══ THE DATA ══

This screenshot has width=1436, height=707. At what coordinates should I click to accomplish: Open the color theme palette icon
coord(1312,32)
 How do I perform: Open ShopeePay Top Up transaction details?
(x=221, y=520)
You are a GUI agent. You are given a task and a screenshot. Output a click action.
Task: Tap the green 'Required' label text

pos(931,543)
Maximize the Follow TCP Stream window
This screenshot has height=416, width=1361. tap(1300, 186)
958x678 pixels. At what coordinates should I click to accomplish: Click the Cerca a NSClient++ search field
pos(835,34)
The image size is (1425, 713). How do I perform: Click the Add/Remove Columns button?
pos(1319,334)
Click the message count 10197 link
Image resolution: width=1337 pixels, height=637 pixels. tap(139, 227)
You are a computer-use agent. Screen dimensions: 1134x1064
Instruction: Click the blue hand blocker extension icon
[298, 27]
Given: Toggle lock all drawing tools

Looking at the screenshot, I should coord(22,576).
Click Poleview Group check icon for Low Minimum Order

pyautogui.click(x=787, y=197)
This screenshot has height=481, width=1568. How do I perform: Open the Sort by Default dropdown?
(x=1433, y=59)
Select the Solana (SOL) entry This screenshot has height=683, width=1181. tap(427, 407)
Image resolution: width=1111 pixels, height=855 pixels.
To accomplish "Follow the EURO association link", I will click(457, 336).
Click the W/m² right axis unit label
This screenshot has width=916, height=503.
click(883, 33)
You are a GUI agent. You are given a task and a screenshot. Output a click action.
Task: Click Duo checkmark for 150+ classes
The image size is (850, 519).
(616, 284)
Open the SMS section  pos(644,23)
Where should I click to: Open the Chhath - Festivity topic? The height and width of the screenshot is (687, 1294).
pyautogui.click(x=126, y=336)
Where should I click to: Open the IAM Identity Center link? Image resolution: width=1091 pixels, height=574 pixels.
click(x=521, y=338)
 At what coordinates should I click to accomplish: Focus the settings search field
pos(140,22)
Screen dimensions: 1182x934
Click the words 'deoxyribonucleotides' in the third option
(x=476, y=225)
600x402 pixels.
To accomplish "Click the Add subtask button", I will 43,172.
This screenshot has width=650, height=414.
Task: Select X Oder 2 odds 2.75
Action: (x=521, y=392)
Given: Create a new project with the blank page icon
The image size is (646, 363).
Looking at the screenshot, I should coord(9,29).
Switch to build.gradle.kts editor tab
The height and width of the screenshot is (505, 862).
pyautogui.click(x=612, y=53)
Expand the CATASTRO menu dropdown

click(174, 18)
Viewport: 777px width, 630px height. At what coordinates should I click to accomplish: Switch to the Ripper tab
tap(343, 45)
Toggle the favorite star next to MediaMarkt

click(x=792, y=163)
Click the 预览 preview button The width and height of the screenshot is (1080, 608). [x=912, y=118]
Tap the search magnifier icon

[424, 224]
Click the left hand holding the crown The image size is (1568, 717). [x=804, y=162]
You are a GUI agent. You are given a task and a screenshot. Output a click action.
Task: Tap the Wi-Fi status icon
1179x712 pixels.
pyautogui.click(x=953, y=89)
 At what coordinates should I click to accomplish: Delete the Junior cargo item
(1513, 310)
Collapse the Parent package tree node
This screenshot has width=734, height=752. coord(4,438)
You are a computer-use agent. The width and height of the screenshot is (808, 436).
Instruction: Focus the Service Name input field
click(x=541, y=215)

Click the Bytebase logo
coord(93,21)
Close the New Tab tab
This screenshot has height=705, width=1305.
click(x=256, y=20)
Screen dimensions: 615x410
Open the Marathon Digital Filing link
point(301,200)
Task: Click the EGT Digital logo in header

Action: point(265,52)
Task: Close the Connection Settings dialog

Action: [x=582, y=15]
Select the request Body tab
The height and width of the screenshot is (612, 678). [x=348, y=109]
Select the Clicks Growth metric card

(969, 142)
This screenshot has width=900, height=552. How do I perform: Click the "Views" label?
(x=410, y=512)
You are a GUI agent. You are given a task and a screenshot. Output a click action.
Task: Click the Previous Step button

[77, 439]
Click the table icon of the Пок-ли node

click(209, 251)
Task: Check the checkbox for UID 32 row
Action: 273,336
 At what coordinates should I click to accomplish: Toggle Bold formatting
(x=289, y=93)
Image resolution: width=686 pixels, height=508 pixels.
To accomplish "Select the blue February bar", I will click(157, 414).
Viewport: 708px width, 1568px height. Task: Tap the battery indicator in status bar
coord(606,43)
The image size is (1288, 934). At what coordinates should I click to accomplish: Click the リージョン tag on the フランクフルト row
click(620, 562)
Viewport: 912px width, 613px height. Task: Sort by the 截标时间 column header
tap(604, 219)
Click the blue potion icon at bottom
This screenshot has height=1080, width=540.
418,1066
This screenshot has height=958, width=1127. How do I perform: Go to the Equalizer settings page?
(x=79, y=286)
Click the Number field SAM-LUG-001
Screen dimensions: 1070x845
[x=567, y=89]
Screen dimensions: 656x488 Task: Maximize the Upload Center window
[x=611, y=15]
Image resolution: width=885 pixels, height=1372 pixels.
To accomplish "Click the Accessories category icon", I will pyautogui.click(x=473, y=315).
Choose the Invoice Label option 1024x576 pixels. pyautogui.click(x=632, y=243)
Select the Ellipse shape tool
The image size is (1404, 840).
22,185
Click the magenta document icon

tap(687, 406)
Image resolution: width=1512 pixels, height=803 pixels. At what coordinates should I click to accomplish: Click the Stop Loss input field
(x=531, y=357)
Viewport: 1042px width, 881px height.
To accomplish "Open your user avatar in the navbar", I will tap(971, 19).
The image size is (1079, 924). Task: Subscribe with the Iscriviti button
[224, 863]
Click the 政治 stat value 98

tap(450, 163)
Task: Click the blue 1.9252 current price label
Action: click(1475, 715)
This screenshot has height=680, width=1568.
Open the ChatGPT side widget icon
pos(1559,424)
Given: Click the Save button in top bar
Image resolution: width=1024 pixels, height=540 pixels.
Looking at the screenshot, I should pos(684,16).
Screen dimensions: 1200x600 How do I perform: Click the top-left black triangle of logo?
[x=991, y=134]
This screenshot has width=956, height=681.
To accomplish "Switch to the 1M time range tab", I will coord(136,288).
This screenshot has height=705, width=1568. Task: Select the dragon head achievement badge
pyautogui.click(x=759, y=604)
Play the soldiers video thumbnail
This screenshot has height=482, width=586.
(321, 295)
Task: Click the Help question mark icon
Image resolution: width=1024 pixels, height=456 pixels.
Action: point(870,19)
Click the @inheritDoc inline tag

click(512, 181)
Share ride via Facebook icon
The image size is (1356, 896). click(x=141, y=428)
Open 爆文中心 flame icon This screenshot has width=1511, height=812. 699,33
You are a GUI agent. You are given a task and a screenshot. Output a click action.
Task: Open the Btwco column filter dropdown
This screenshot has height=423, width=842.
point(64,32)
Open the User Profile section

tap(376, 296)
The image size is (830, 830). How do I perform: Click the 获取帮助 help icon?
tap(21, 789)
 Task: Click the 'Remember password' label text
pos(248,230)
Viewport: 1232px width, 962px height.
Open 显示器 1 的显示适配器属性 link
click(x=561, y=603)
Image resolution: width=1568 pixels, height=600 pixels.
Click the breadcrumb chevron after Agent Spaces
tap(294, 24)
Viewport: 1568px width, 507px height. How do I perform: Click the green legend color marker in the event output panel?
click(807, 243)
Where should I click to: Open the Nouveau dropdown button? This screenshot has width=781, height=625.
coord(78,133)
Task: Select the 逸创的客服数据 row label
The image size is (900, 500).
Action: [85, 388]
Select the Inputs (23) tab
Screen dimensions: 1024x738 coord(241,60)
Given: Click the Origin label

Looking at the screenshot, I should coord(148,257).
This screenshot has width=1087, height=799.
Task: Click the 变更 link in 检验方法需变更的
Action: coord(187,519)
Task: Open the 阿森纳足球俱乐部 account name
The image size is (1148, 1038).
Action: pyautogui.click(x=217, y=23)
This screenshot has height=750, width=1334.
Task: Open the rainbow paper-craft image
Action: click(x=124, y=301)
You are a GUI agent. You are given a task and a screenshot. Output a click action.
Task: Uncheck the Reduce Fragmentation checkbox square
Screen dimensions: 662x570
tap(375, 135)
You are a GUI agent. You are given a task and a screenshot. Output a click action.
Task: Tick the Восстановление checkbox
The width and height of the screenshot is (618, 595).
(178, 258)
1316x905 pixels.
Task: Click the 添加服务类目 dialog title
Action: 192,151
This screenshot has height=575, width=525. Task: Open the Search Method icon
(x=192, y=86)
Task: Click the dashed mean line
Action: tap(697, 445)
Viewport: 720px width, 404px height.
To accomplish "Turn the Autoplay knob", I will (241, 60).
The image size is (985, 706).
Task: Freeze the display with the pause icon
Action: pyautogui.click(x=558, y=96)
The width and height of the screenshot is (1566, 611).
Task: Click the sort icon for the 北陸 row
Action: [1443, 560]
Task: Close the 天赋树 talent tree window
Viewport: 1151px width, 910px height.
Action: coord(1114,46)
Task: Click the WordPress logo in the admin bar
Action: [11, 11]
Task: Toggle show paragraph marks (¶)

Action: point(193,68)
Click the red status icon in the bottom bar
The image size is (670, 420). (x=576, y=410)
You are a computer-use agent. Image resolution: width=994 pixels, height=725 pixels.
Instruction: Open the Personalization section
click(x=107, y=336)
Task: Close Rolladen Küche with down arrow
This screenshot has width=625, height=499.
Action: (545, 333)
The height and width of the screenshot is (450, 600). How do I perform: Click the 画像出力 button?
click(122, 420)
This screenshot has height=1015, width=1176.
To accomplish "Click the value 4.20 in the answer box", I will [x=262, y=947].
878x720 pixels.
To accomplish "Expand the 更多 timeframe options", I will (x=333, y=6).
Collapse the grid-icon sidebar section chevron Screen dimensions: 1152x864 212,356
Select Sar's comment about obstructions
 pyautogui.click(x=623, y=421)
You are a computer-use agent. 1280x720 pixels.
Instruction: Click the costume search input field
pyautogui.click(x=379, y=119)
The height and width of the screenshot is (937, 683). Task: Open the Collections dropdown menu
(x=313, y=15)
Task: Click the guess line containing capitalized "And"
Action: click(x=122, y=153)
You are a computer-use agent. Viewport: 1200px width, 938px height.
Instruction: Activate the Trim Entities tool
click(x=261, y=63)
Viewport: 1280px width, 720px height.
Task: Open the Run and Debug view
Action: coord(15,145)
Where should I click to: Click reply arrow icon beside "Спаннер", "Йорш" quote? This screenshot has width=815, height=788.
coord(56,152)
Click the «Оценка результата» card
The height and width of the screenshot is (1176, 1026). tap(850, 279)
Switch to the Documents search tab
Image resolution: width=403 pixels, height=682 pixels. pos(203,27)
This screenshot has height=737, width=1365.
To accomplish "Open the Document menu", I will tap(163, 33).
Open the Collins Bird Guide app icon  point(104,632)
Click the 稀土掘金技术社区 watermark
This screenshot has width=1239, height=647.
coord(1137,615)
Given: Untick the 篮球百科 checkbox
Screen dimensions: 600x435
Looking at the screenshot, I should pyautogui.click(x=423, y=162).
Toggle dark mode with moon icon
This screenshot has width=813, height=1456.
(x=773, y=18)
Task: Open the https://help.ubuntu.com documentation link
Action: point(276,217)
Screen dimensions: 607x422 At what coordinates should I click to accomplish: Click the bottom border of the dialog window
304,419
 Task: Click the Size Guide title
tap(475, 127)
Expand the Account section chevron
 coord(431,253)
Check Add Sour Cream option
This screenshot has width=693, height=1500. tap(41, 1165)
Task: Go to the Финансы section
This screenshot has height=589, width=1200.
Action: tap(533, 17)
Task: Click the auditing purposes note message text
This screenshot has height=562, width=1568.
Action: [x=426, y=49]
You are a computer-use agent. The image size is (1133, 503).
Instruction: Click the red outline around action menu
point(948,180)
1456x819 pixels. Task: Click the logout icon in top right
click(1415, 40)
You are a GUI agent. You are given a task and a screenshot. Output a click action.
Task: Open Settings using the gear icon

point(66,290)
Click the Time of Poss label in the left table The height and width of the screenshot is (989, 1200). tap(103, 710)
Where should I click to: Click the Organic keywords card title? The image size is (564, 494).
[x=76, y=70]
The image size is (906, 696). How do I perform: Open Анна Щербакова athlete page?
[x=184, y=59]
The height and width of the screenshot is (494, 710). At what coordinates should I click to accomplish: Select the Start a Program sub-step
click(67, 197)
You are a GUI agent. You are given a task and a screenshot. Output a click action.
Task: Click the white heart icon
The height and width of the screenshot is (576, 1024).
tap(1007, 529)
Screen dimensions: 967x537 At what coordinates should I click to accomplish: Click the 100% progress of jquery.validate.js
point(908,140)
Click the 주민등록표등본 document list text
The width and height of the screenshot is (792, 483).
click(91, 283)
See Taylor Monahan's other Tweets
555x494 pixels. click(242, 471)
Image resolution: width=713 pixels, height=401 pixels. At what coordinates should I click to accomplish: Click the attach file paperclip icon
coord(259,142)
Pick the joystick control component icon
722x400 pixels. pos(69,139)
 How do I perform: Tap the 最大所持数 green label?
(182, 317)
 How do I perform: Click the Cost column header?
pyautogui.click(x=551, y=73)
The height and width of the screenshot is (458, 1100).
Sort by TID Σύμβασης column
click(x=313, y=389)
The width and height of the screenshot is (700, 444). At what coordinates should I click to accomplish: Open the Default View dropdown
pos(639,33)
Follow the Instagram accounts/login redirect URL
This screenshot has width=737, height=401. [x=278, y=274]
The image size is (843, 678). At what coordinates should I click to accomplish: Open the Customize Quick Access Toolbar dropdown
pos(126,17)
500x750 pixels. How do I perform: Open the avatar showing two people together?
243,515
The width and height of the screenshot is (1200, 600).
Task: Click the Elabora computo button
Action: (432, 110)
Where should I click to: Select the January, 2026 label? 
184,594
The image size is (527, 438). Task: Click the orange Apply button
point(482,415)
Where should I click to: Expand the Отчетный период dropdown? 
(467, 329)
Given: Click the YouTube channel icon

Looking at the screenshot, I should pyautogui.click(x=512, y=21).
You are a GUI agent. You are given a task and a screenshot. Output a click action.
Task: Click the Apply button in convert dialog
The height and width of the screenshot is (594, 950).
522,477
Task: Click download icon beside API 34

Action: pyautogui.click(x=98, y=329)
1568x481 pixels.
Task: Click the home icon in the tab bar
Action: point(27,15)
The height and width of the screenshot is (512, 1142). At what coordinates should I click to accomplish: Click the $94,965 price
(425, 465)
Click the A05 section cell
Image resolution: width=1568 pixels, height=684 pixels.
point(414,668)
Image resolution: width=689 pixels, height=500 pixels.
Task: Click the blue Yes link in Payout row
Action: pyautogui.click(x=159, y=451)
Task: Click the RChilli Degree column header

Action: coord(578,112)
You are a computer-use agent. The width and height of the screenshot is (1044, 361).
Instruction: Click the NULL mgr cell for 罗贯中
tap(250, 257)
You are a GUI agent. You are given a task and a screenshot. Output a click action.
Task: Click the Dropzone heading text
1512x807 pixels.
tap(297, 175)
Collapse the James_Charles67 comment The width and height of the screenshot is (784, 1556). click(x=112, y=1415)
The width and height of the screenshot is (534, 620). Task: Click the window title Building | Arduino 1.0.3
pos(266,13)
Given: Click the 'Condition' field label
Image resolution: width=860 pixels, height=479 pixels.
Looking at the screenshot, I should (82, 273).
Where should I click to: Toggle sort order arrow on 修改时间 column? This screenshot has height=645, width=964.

═══

* **HOW TO COMPLETE THIS TASK**
Since only part of the listing is wanted, copy exactly the lines from the one holding "Click the breadcrumb" to the one holding "Task: Close the 天赋树 talent tree window", both included.

* **RESPONSE TO THIS TASK**
Click the breadcrumb chevron after Agent Spaces
tap(294, 24)
Viewport: 1568px width, 507px height. How do I perform: Click the green legend color marker in the event output panel?
click(807, 243)
Where should I click to: Open the Nouveau dropdown button? This screenshot has width=781, height=625.
coord(78,133)
Task: Select the 逸创的客服数据 row label
The image size is (900, 500).
Action: [85, 388]
Select the Inputs (23) tab
Screen dimensions: 1024x738 coord(241,60)
Given: Click the Origin label

Looking at the screenshot, I should coord(148,257).
This screenshot has width=1087, height=799.
Task: Click the 变更 link in 检验方法需变更的
Action: coord(187,519)
Task: Open the 阿森纳足球俱乐部 account name
The image size is (1148, 1038).
Action: pyautogui.click(x=217, y=23)
This screenshot has height=750, width=1334.
Task: Open the rainbow paper-craft image
Action: click(x=124, y=301)
You are a GUI agent. You are given a task and a screenshot. Output a click action.
Task: Uncheck the Reduce Fragmentation checkbox square
Screen dimensions: 662x570
tap(375, 135)
You are a GUI agent. You are given a task and a screenshot. Output a click action.
Task: Tick the Восстановление checkbox
The width and height of the screenshot is (618, 595).
(178, 258)
1316x905 pixels.
Task: Click the 添加服务类目 dialog title
Action: 192,151
This screenshot has height=575, width=525. Task: Open the Search Method icon
(x=192, y=86)
Task: Click the dashed mean line
Action: tap(697, 445)
Viewport: 720px width, 404px height.
To accomplish "Turn the Autoplay knob", I will (241, 60).
The image size is (985, 706).
Task: Freeze the display with the pause icon
Action: pyautogui.click(x=558, y=96)
The width and height of the screenshot is (1566, 611).
Task: Click the sort icon for the 北陸 row
Action: [1443, 560]
Task: Close the 天赋树 talent tree window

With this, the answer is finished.